## Consigne 1
Indiquez si les affirmations (a), (b) et (c) concordent avec l'article sur le sommet de l'EAC à Bujumbura. Répondez par oui ou non à chacune et citez à l'identique les mots de l'article qui tranchent.
(a) Le sommet s'est tenu un samedi 4 février à Bujumbura.
(b) Le sommet a été organisé à l'initiative du président congolais.
(c) Dans la vidéo, Félix Tshisekedi s'adresse au commandant kényan de la force régionale.
## Consigne 2
Donnez la suite de l'article sur le sommet de l'EAC à Bujumbura, en partant de sa dernière phrase.

***** Extrait du document *****

A l’initiative du président burundais et président en exercice de l’EAC (Communauté de l’Afrique de l’Est), le Chef de l’Etat, Félix Tshisekedi, a participé samedi à Bujumbura, capitale du Burundi, à un sommet sur les tensions récurrentes dans la partie Est de la République Démocratique du Congo. Les forces oppositions entre Kinshasa et Kigali n’ont pas empêché le président Tshisekedi de faire le déplacement de Bujumbura. Mais, au finish, la moisson n’a pas été abondante. Comme à ses habitudes, l’EAC s’est enfermée dans ses propres contradictions, exigeant plus d’hommes sur le champ des opérations de l’Est congolais pour renforcer la capacité d’actions de la Force régionale de l’EAC. En réalité, le dernier sommet de Kigali est, une fois de plus, passé à côté du problème. Un sommet de trop qui enfonce davantage la RDC dans le piège de l’EAC.
La quintessence du 20ème sommet extraordinaire des chefs d’Etat de l’EAC tenu à Bujumbura (Burundi) ce samedi 4 février peut être décortiquée à travers cette vidéo surréaliste montrant un Félix Tshisekedi s’adressant au commandant kényan de la force régionale. L’on y voit le Président congolais, visiblement dépité, demander à l’officier kenyan commandant de la Force régionale, de «ne pas favoriser le M23. Ce serait dommage que la population s’en prenne à vous. Vous êtes venus nous aider et non pour avoir des problèmes. Soyez attentif à cela; communiquez avec la population’’.

***** Données fournies *****

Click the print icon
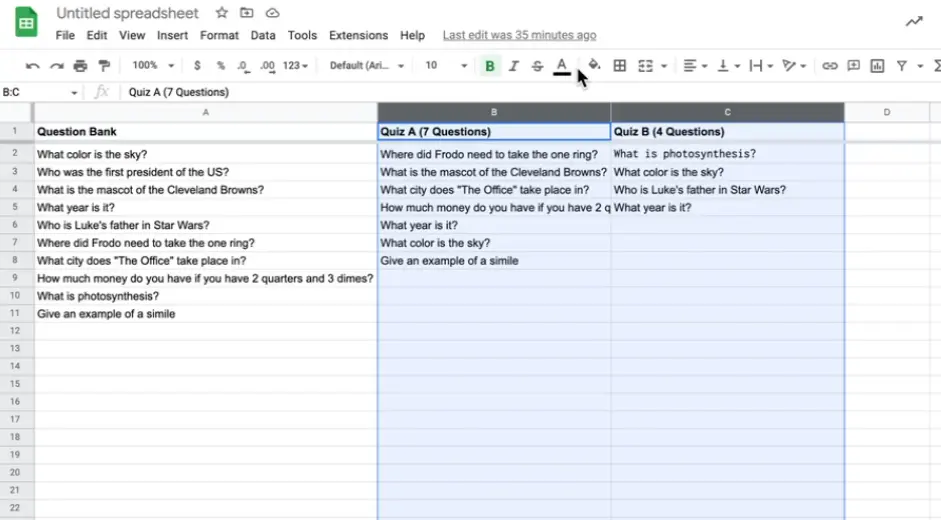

*****

## Corrigé 1
(a) Oui : « tenu à Bujumbura (Burundi) ce samedi 4 février ».
(b) Non : « A l’initiative du président burundais et président en exercice de l’EAC ».
(c) Oui : « s’adressant au commandant kényan de la force régionale ».

## Corrigé 2
La première réaction des personnes qui ont pu avoir accès à ce document est de l’étonnement, face à cette énième bourde des services de communication de la Présidence de la République qui ont jugé opportun de rendre publique une conversation qui relève d’une indiscutable discrétion.
La déception du Président de la République peut en outre s’expliquer par les conclusions du Sommet, qui ne répondent nullement ni aux attentes du peuple congolais, encore moins aux demandes insistantes du gouvernement congolais à la communauté internationale dont font partie les sept pays membres de l’EAC, de faire des pressions sans équivoque sur le Rwanda, afin d’amener ce pays voisin à retirer ses troupes opérant au Congo sous le couvert de la «rébellion» du M23. Les recommandations adoptées dans la capitale burundaise ressemblent à s’y méprendre à celles arrêtées à Luanda en novembre 2022.
Il est question de l’exigence du retour dans leurs pays des forces étrangères, allusion faite aux FDLR rwandais exclusivement, sans que la présence de l’armée rwandaise qui ne cache plus désormais sa présence en terre congolaise ne soit effleurée. On aurait cherché à ménager la susceptibilité militariste d’un Paul Kagamé bien présent qu’on ne s’y pas pris autrement.
Evaluer le vide
Mais le plus surprenant reste que le Sommet de Bujumbura ait inscrit à son ordre du jour «l’évaluation» de l’application des accords de Luanda dont on sait qu’ils sont restés lettre morte. Non seulement les M23 /RDF ne se sont pas retirés des zones sous leur occupation à l’échéance de la date du 15 janvier 2023, mais ils continuent leur conquête de nouveaux territoires sous le regard complaisant de la force régionale et de la MONUSCO.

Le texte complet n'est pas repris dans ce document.